Chernobyl full of life as wildlife reoccupies a radioactive landscape


Wolves, bears and lynx have rebounded in the radioactive landscape, along with a rare breed of horses native to Mongolia. Scientists say it shows nature’s ability to recover when human activity is removed.
in reply to FTonsilStones

Reminds me of the 38th parallel in between North/South Korea. There has been a resurgence of rare wildlife there because no humans fuck with it.

Edit: here is an article about it

theguardian.com/environment/20…

"The landmines are doing more for conservation than anyone..."
Kim Seung-ho

Pictured: the threatened asianic black bear.

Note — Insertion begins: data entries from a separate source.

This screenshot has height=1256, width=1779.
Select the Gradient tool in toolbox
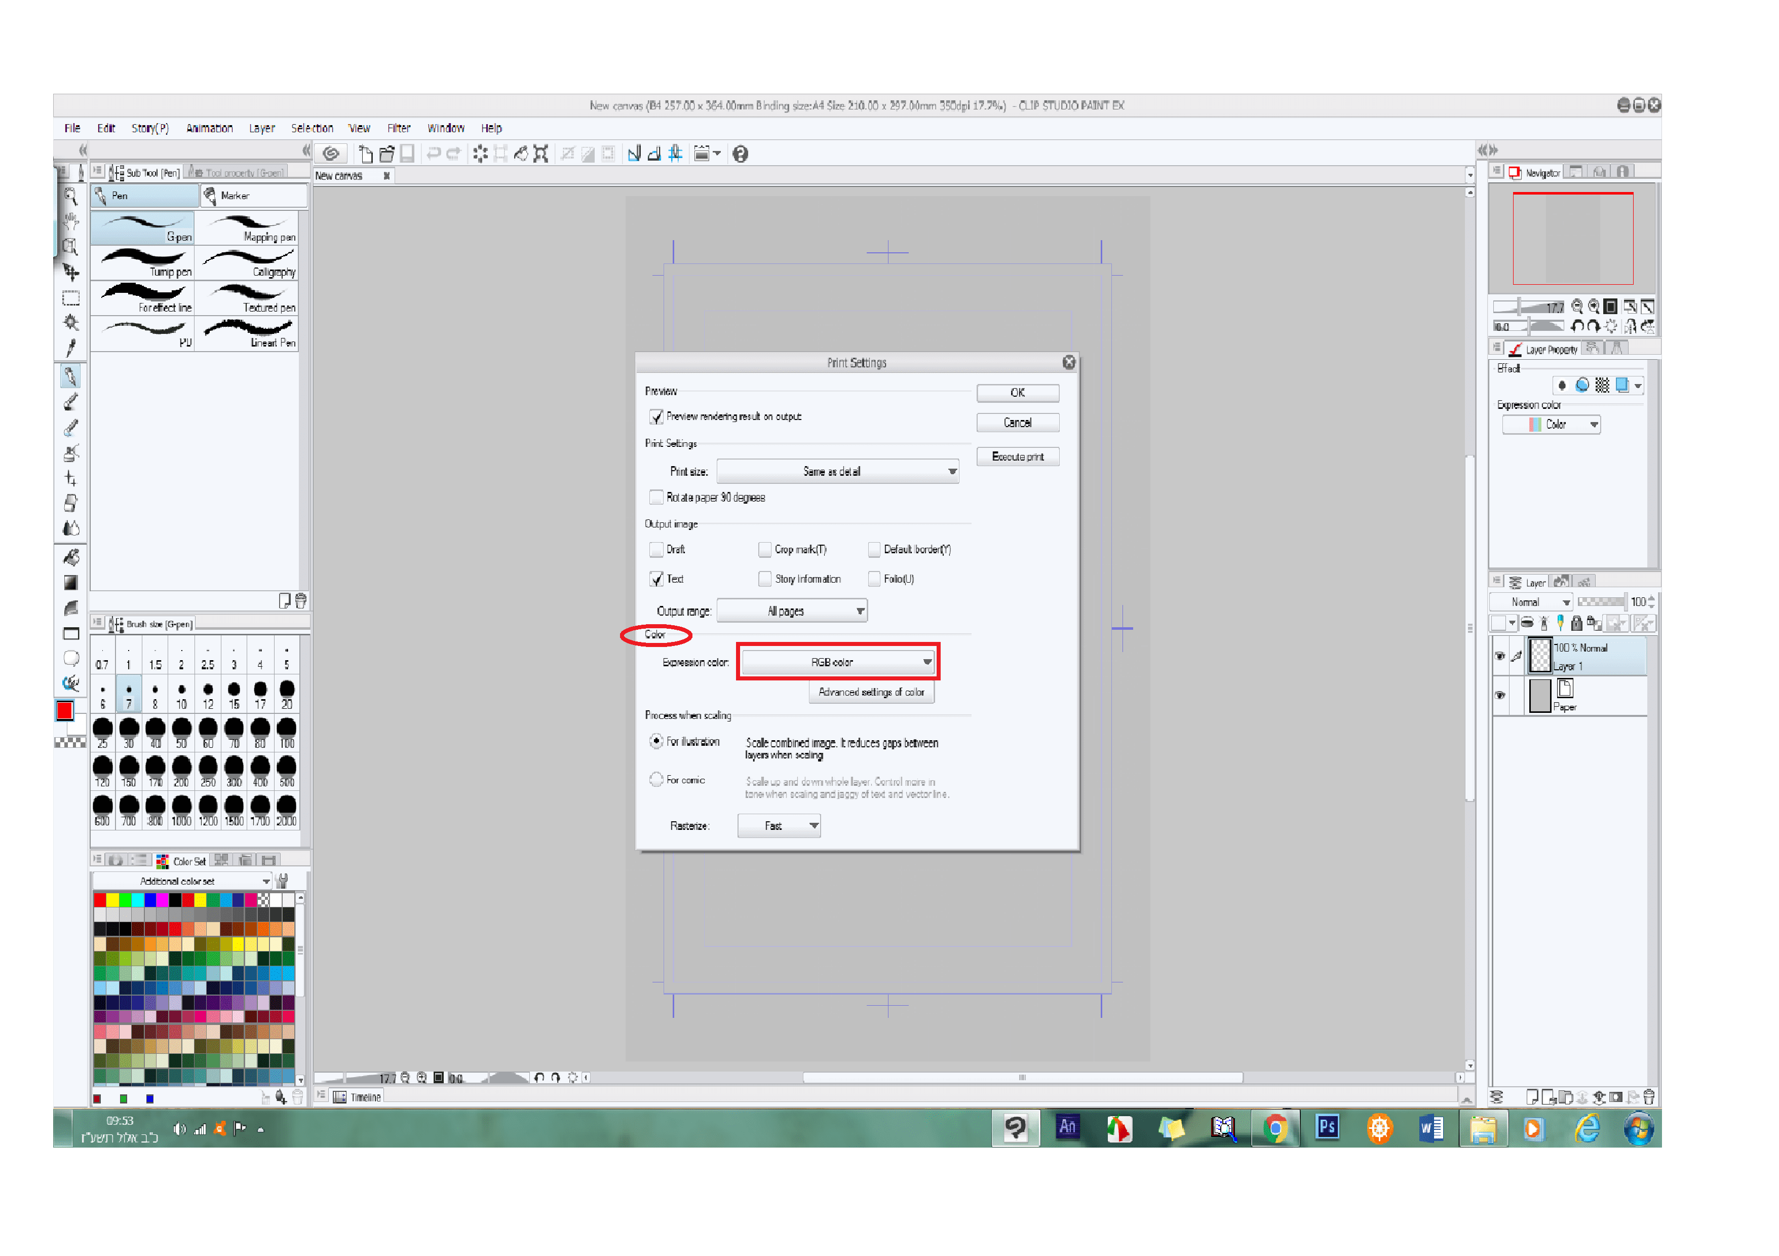tap(71, 583)
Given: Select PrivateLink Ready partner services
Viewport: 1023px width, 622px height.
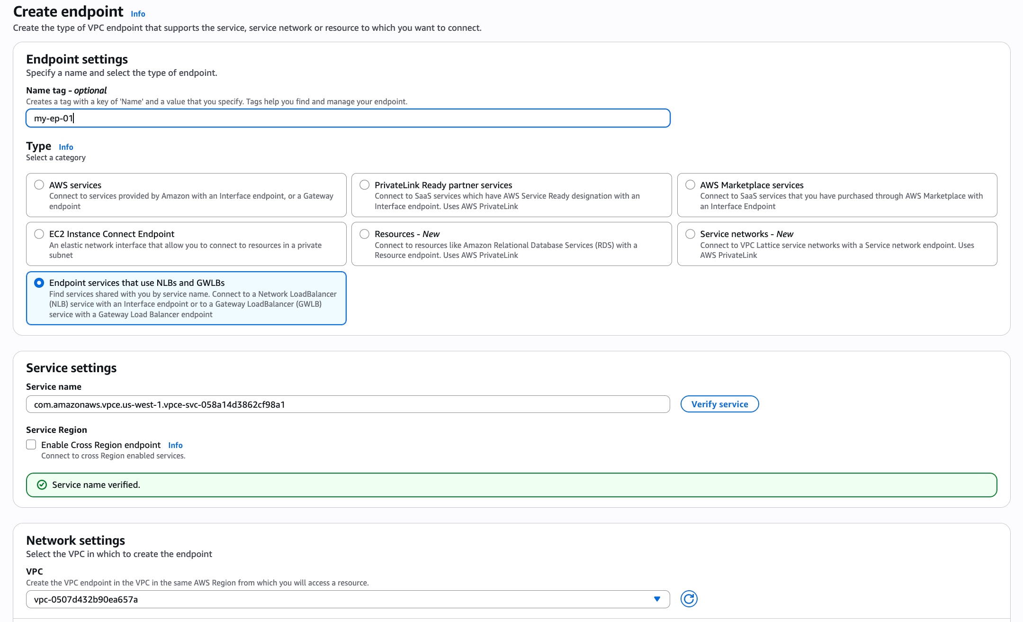Looking at the screenshot, I should (364, 185).
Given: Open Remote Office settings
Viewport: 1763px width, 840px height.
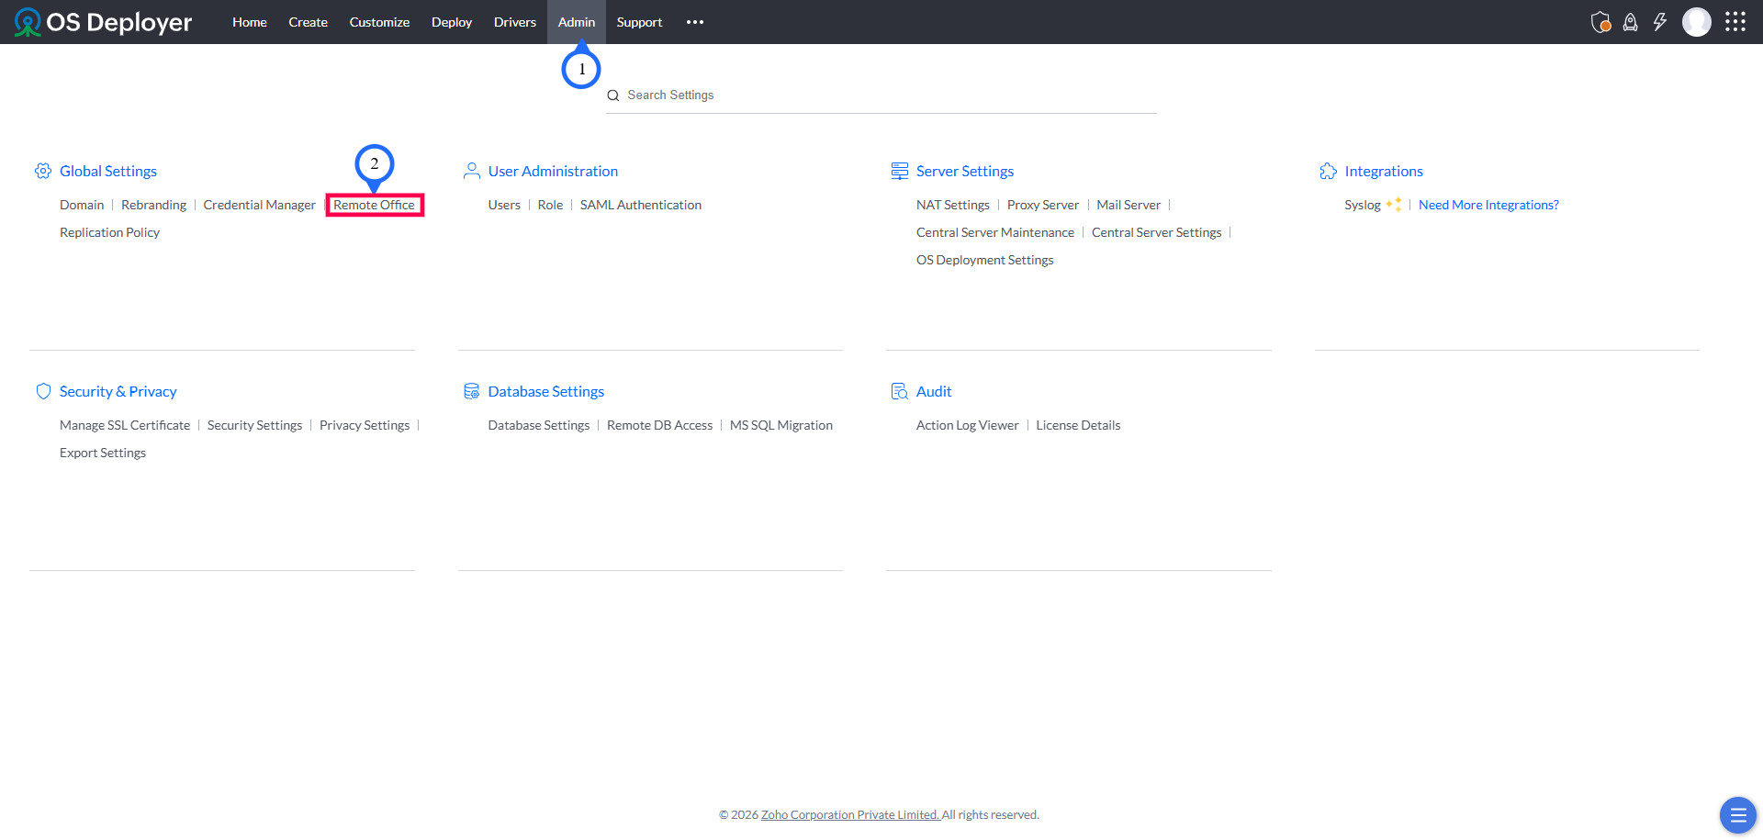Looking at the screenshot, I should tap(374, 205).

This entry was edited (3 weeks ago)
in reply to Malyca

those are descended from domesticated horses(botai horses which is seperate from the current well know horses) not a true wild species, WIld horse species are pratically extinct since the last ice age, and they evolved in north america. other equine species do still exist like oangers, and zebras. its the prewelzakis horse.
This entry was edited (3 weeks ago)
in reply to NotEasyBeingGreen

Really, the risk of radiation is pretty damn low. There are some hot spots, and maybe you'd find a hot piece of material (probably not) but it's mostly just wilderness that has restricted access. It's not dangerously radioactive. Even in Pripyt it's mostly fine. You can even get close to the destroyed reactor and be OK. Keep in mind, the last reactor at Chernobyl only stopped operating in 2000.